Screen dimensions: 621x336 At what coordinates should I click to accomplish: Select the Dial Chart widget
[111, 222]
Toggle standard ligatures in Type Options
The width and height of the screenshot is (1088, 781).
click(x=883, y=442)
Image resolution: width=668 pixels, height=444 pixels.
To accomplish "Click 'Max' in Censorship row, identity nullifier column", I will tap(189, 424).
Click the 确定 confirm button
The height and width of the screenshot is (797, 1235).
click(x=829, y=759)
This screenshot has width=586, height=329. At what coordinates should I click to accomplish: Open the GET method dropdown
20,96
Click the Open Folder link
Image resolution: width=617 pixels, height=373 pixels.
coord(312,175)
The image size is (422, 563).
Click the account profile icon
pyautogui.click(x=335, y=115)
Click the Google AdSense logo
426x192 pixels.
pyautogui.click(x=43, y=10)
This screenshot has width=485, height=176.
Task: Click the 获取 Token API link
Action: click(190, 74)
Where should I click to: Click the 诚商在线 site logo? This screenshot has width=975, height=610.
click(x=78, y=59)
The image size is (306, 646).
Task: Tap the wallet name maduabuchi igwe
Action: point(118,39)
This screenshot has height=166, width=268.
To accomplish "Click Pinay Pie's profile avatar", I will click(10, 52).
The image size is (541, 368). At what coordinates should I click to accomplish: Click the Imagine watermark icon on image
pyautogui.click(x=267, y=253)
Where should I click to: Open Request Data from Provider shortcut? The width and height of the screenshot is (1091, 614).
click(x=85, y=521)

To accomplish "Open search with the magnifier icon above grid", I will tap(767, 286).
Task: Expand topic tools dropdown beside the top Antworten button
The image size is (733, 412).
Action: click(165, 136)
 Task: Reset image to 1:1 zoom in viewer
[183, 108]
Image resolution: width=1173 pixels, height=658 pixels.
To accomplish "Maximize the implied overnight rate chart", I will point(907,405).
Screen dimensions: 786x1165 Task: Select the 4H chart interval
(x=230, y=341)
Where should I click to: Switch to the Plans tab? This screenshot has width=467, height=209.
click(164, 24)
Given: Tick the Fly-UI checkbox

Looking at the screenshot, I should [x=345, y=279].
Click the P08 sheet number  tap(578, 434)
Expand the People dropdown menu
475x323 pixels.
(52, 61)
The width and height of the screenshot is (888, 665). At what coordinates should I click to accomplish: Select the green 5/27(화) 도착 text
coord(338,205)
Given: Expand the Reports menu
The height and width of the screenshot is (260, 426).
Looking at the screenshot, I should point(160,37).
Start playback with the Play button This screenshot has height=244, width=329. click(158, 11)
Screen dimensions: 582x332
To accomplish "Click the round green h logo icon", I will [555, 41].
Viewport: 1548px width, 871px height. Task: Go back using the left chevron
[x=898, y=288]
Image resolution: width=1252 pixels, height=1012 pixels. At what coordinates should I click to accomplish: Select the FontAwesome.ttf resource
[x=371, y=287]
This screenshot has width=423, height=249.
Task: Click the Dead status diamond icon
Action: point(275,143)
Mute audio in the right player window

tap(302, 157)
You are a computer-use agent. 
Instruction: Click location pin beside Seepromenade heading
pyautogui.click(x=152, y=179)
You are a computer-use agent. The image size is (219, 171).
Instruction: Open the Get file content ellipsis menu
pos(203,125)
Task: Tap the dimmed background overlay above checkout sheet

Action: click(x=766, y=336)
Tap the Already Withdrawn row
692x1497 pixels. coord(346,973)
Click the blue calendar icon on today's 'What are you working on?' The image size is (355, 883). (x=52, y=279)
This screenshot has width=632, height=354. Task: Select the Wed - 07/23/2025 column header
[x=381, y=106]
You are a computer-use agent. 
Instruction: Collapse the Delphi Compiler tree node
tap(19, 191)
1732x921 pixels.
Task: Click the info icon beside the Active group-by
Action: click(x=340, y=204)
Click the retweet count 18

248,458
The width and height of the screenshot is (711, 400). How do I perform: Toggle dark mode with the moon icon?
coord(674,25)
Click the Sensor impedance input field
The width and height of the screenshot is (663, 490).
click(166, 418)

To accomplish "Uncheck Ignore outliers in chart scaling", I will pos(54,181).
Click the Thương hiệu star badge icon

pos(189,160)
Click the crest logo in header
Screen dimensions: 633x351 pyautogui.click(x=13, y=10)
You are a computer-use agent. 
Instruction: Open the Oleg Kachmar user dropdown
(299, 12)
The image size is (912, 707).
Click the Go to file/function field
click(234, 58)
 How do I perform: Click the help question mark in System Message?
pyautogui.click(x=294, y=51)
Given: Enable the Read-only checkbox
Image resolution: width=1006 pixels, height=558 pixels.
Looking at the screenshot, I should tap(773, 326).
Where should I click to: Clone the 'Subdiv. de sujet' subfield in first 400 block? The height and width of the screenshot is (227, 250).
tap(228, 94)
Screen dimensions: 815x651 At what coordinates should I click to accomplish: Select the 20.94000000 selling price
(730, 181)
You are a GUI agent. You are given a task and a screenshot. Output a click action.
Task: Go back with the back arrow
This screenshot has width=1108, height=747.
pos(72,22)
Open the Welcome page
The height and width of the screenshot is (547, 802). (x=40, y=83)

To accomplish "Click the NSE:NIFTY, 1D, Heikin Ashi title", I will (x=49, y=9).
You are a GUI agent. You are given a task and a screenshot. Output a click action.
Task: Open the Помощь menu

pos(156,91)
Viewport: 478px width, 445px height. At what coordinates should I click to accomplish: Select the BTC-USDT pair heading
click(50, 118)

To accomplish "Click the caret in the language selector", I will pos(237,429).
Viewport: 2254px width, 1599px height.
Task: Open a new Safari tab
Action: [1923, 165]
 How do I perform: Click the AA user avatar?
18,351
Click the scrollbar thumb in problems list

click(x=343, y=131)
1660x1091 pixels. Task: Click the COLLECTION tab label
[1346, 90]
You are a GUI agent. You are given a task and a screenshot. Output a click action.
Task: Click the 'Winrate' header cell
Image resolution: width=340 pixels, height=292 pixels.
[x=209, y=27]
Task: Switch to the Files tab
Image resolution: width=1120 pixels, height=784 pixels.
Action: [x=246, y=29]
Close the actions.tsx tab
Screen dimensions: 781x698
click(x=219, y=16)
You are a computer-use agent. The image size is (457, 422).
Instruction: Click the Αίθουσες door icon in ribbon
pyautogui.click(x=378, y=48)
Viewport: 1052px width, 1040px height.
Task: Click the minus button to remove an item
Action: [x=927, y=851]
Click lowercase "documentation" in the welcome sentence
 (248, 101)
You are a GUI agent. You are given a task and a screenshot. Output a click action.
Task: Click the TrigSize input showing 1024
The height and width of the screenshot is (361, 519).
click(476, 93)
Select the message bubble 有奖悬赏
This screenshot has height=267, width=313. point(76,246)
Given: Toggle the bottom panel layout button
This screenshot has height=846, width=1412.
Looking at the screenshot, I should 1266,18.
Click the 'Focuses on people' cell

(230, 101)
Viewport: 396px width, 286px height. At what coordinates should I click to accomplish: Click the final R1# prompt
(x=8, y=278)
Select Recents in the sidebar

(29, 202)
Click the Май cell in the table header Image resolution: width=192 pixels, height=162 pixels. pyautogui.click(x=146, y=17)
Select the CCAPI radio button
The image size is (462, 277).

※

** Exercise task **
Copy the entries above word for word, starting at the line that contains "The image size is (422, 563)." and ending at the line that contains "will click(10, 52).", with both of those lines included.

** Complete answer **
The image size is (422, 563).
Click the account profile icon
pyautogui.click(x=335, y=115)
Click the Google AdSense logo
426x192 pixels.
pyautogui.click(x=43, y=10)
This screenshot has width=485, height=176.
Task: Click the 获取 Token API link
Action: click(190, 74)
Where should I click to: Click the 诚商在线 site logo? This screenshot has width=975, height=610.
click(x=78, y=59)
The image size is (306, 646).
Task: Tap the wallet name maduabuchi igwe
Action: point(118,39)
This screenshot has height=166, width=268.
To accomplish "Click Pinay Pie's profile avatar", I will click(10, 52).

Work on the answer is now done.